#### Stored rows ####
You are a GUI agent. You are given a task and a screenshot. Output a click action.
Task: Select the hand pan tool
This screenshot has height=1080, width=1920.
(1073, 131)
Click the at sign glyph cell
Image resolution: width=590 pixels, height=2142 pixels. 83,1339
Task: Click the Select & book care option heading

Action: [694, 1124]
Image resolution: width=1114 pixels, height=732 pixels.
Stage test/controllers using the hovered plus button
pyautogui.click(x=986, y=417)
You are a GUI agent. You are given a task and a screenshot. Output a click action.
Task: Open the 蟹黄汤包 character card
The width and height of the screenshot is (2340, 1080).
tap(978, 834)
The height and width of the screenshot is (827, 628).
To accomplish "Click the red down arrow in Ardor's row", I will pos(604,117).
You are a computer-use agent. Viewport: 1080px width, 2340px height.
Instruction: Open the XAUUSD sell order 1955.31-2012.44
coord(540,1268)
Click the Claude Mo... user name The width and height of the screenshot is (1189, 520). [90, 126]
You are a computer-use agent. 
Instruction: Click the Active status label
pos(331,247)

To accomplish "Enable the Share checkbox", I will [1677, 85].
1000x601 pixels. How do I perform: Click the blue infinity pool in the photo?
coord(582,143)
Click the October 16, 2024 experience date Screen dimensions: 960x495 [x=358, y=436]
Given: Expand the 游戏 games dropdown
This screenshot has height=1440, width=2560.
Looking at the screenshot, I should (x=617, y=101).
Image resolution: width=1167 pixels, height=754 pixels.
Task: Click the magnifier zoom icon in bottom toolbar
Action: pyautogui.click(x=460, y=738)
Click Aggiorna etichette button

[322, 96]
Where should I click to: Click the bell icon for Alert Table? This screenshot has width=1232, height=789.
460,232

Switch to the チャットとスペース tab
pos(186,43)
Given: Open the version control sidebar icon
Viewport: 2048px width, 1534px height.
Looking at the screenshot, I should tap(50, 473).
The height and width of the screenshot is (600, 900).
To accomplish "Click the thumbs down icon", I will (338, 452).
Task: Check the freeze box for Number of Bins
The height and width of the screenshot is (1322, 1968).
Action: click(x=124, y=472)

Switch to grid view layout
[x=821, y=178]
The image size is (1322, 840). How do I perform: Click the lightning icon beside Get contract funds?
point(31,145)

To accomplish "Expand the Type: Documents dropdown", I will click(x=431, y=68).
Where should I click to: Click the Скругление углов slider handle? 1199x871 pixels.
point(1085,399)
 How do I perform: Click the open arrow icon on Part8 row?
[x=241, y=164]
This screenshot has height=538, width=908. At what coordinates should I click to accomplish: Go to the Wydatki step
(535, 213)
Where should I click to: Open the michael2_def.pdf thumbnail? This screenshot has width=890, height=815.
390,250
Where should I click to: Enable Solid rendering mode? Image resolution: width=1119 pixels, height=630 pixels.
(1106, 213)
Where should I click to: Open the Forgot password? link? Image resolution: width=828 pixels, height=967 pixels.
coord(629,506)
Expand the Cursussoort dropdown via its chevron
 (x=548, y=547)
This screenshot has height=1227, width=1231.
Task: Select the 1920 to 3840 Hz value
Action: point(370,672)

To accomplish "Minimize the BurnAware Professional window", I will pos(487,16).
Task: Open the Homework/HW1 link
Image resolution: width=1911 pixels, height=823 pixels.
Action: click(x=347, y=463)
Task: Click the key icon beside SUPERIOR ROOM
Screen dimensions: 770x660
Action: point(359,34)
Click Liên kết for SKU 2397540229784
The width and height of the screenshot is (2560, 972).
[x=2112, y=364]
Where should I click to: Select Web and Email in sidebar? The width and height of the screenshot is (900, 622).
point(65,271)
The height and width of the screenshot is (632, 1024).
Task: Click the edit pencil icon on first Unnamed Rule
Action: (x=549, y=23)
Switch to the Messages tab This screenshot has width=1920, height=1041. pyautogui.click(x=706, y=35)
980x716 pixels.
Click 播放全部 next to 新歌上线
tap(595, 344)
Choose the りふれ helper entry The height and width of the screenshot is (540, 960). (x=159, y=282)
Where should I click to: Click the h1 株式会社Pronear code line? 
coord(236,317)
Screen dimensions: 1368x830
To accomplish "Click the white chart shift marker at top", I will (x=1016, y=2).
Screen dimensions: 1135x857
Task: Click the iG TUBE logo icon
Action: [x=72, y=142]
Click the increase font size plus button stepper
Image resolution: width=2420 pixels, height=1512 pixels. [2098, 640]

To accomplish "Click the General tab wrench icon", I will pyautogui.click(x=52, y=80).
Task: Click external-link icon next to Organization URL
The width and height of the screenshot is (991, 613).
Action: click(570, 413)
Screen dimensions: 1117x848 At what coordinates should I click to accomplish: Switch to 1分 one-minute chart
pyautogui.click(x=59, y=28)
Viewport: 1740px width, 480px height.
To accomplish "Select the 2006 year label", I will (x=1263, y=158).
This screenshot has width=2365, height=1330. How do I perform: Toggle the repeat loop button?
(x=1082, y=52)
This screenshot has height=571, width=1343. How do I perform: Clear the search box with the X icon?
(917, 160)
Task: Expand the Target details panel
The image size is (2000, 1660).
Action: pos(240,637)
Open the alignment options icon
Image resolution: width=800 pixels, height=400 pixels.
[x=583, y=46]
####
- [Task to complete] Please rewrite the rows starting with the line that contains "Switch to the チャットとスペース tab" and going on through the line that contains "Looking at the screenshot, I should tap(50, 473).", changing "sidebar" to "side panel" and leaving everything else as it is.

- [Problem solution]
Switch to the チャットとスペース tab
pos(186,43)
Given: Open the version control side panel icon
Viewport: 2048px width, 1534px height.
Looking at the screenshot, I should tap(50, 473).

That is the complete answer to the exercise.